**Task item**
The records that follow are to be given again exactly.

-------- Listed records

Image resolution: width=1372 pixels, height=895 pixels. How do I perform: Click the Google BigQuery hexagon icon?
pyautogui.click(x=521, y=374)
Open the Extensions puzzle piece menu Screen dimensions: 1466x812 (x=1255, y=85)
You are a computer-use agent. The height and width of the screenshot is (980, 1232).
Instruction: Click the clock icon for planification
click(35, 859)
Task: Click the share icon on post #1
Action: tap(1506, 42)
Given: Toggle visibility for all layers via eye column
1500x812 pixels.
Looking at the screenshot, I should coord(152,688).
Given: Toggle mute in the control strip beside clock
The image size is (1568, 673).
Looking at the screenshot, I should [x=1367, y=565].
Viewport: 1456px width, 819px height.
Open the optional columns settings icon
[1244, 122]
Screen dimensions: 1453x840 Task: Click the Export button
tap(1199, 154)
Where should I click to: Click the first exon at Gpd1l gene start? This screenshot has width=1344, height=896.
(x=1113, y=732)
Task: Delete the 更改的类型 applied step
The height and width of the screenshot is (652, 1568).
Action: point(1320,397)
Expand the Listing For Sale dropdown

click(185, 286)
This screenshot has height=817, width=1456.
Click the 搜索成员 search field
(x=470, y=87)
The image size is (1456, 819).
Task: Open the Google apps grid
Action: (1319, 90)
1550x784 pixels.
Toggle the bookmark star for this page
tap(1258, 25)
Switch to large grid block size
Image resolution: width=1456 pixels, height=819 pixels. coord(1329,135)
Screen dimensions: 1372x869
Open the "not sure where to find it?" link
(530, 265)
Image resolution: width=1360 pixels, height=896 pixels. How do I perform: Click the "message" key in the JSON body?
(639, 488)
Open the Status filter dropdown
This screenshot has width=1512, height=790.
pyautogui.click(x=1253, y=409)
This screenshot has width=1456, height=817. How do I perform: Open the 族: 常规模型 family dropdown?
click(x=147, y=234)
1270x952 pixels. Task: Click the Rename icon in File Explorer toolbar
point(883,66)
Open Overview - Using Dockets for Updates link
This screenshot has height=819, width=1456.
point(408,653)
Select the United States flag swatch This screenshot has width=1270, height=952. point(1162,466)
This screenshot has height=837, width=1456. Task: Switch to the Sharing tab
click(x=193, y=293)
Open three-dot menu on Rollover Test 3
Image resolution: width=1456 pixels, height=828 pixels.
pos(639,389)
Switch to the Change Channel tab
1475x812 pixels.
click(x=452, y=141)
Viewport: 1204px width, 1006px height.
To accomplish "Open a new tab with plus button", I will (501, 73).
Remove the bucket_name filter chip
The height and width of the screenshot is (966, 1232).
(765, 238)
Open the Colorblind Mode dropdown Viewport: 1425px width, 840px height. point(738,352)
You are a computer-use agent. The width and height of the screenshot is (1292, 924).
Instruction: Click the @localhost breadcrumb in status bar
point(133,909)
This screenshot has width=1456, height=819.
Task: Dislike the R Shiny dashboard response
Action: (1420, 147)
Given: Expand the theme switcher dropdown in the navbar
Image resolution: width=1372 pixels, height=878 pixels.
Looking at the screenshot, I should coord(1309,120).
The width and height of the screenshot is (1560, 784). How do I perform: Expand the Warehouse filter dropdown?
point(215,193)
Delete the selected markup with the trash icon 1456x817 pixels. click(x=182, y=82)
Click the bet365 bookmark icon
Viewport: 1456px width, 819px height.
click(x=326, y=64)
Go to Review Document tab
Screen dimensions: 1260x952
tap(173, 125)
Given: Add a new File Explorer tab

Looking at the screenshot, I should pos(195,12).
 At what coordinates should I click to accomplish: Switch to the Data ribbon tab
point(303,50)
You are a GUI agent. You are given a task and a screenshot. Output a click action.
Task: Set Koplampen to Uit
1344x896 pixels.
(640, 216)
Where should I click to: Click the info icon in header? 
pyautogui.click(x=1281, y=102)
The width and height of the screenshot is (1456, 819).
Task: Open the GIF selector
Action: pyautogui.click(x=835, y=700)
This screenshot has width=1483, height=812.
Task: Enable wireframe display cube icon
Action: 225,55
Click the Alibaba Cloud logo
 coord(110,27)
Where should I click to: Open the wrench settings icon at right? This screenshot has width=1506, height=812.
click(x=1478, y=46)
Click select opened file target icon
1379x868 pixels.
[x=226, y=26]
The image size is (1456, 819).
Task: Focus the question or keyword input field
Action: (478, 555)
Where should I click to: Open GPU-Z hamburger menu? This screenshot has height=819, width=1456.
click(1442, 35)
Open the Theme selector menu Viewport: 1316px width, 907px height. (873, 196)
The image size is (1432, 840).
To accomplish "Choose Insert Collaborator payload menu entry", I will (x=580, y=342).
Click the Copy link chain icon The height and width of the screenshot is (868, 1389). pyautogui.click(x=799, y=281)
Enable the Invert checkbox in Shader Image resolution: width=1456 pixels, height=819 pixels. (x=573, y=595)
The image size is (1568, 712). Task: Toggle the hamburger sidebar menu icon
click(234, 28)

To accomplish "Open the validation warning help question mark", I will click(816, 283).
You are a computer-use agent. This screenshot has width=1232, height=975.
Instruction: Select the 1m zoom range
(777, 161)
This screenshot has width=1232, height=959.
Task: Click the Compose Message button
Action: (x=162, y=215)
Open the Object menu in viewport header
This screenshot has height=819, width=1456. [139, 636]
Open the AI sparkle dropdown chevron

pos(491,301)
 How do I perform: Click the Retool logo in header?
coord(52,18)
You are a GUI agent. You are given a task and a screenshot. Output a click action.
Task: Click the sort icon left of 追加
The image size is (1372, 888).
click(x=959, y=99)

----------------

**Output of the exercise**
Image resolution: width=1372 pixels, height=895 pixels. How do I perform: Click the Google BigQuery hexagon icon?
pyautogui.click(x=521, y=374)
Open the Extensions puzzle piece menu Screen dimensions: 1466x812 (x=1255, y=85)
You are a computer-use agent. The height and width of the screenshot is (980, 1232).
Instruction: Click the clock icon for planification
click(35, 859)
Task: Click the share icon on post #1
Action: tap(1506, 42)
Given: Toggle visibility for all layers via eye column
1500x812 pixels.
Looking at the screenshot, I should coord(152,688).
Given: Toggle mute in the control strip beside clock
The image size is (1568, 673).
Looking at the screenshot, I should [x=1367, y=565].
Viewport: 1456px width, 819px height.
Open the optional columns settings icon
[1244, 122]
Screen dimensions: 1453x840 Task: Click the Export button
tap(1199, 154)
Where should I click to: Click the first exon at Gpd1l gene start? This screenshot has width=1344, height=896.
(x=1113, y=732)
Task: Delete the 更改的类型 applied step
The height and width of the screenshot is (652, 1568).
Action: point(1320,397)
Expand the Listing For Sale dropdown

click(185, 286)
This screenshot has height=817, width=1456.
Click the 搜索成员 search field
(x=470, y=87)
The image size is (1456, 819).
Task: Open the Google apps grid
Action: (1319, 90)
1550x784 pixels.
Toggle the bookmark star for this page
tap(1258, 25)
Switch to large grid block size
Image resolution: width=1456 pixels, height=819 pixels. coord(1329,135)
Screen dimensions: 1372x869
Open the "not sure where to find it?" link
(530, 265)
Image resolution: width=1360 pixels, height=896 pixels. How do I perform: Click the "message" key in the JSON body?
(639, 488)
Open the Status filter dropdown
This screenshot has width=1512, height=790.
pyautogui.click(x=1253, y=409)
This screenshot has width=1456, height=817. How do I perform: Open the 族: 常规模型 family dropdown?
click(x=147, y=234)
1270x952 pixels. Task: Click the Rename icon in File Explorer toolbar
point(883,66)
Open Overview - Using Dockets for Updates link
This screenshot has height=819, width=1456.
point(408,653)
Select the United States flag swatch This screenshot has width=1270, height=952. point(1162,466)
This screenshot has height=837, width=1456. Task: Switch to the Sharing tab
click(x=193, y=293)
Open three-dot menu on Rollover Test 3
Image resolution: width=1456 pixels, height=828 pixels.
pos(639,389)
Switch to the Change Channel tab
1475x812 pixels.
click(x=452, y=141)
Viewport: 1204px width, 1006px height.
To accomplish "Open a new tab with plus button", I will (501, 73).
Remove the bucket_name filter chip
The height and width of the screenshot is (966, 1232).
(765, 238)
Open the Colorblind Mode dropdown Viewport: 1425px width, 840px height. point(738,352)
You are a computer-use agent. The width and height of the screenshot is (1292, 924).
Instruction: Click the @localhost breadcrumb in status bar
point(133,909)
This screenshot has width=1456, height=819.
Task: Dislike the R Shiny dashboard response
Action: (1420, 147)
Given: Expand the theme switcher dropdown in the navbar
Image resolution: width=1372 pixels, height=878 pixels.
Looking at the screenshot, I should coord(1309,120).
The width and height of the screenshot is (1560, 784). How do I perform: Expand the Warehouse filter dropdown?
point(215,193)
Delete the selected markup with the trash icon 1456x817 pixels. click(x=182, y=82)
Click the bet365 bookmark icon
Viewport: 1456px width, 819px height.
click(x=326, y=64)
Go to Review Document tab
Screen dimensions: 1260x952
tap(173, 125)
Given: Add a new File Explorer tab

Looking at the screenshot, I should pos(195,12).
 At what coordinates should I click to accomplish: Switch to the Data ribbon tab
point(303,50)
You are a GUI agent. You are given a task and a screenshot. Output a click action.
Task: Set Koplampen to Uit
1344x896 pixels.
(640, 216)
Where should I click to: Click the info icon in header? 
pyautogui.click(x=1281, y=102)
The width and height of the screenshot is (1456, 819).
Task: Open the GIF selector
Action: pyautogui.click(x=835, y=700)
This screenshot has width=1483, height=812.
Task: Enable wireframe display cube icon
Action: 225,55
Click the Alibaba Cloud logo
 coord(110,27)
Where should I click to: Open the wrench settings icon at right? This screenshot has width=1506, height=812.
click(x=1478, y=46)
Click select opened file target icon
1379x868 pixels.
[x=226, y=26]
The image size is (1456, 819).
Task: Focus the question or keyword input field
Action: (478, 555)
Where should I click to: Open GPU-Z hamburger menu? This screenshot has height=819, width=1456.
click(1442, 35)
Open the Theme selector menu Viewport: 1316px width, 907px height. (873, 196)
The image size is (1432, 840).
To accomplish "Choose Insert Collaborator payload menu entry", I will (x=580, y=342).
Click the Copy link chain icon The height and width of the screenshot is (868, 1389). pyautogui.click(x=799, y=281)
Enable the Invert checkbox in Shader Image resolution: width=1456 pixels, height=819 pixels. (x=573, y=595)
The image size is (1568, 712). Task: Toggle the hamburger sidebar menu icon
click(234, 28)

To accomplish "Open the validation warning help question mark", I will click(816, 283).
You are a computer-use agent. This screenshot has width=1232, height=975.
Instruction: Select the 1m zoom range
(777, 161)
This screenshot has width=1232, height=959.
Task: Click the Compose Message button
Action: (x=162, y=215)
Open the Object menu in viewport header
This screenshot has height=819, width=1456. [139, 636]
Open the AI sparkle dropdown chevron

pos(491,301)
 How do I perform: Click the Retool logo in header?
coord(52,18)
You are a GUI agent. You are given a task and a screenshot. Output a click action.
Task: Click the sort icon left of 追加
The image size is (1372, 888).
click(x=959, y=99)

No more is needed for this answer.